The demonstrators themselves seemed to be much more rational about the situation. I spoke to Geraldine Dening, a RIBA Award-winning architect and founding member of Architects for Social Housing, who had erected a small stack of cardboard boxes in the designated protest area outside Pizza Express. Inside the convention, the Royal Institute of British Architects had constructed a visitors' lounge made from what it described as "cardboard modules," "minimizing construction waste and leaving only good memories."

In response, ASH was using its own makeshift lounge to provide free food for the homeless and hungry, and offer consultation for housing campaigners, with the damp cardboard representing the only home available for hundreds of Londoners. "This is a spatial manifestation of the state of the housing crisis at the moment," Dening said. "The result of what's happening in there is ultimately going to be homelessness."

Una Hodgkins

Down the street, Save Our Hospitals campaigner Una Hodgkins was standing alone on a rainswept traffic island, with the pedestrian crossings on both sides blocked off by metal barricades. "I'm doing it for the cars, really," she admitted, gesturing to a line of vehicles stopped at a red light.

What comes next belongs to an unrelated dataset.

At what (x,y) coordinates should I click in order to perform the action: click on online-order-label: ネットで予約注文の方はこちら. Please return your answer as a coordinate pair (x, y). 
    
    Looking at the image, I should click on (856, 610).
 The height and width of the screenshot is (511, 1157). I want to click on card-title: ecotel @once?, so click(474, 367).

Hodgkins was protesting against plans to sell off much of NHS Charing Cross Hospital's land to private developers, plans that would involve closing down the specialist consultant-led A&E department that had saved her father's life. (One of MIPIM's panels last year was titled "Exploring Healthcare: Opportunities for the Property Industry"; this year a similar session was given the more euphemistic name "How Can Property Investment Help the NHS?", although it still promised to explain how public-private partnerships can "drive real returns.")

Back inside the zealously-guarded convention gates, the day's truck and barter ended with a "welcome reception" and "networking drinks." It was a subdued and strangely pathetic affair. Plenty of free booze, and a jazz band, and silent workers wandering around with trays of canapés, and the spectacle of dozens of lone investors on the fringes, gulping down their wine while staring silently at their phones. Nobody danced. Nobody talked. Outside, in the grey and dreary world, over 150,000 people have applied for homelessness assistance since 2014. In the Kensington Olympia, every possible comfort was laid on, and still nobody seemed to feel at home.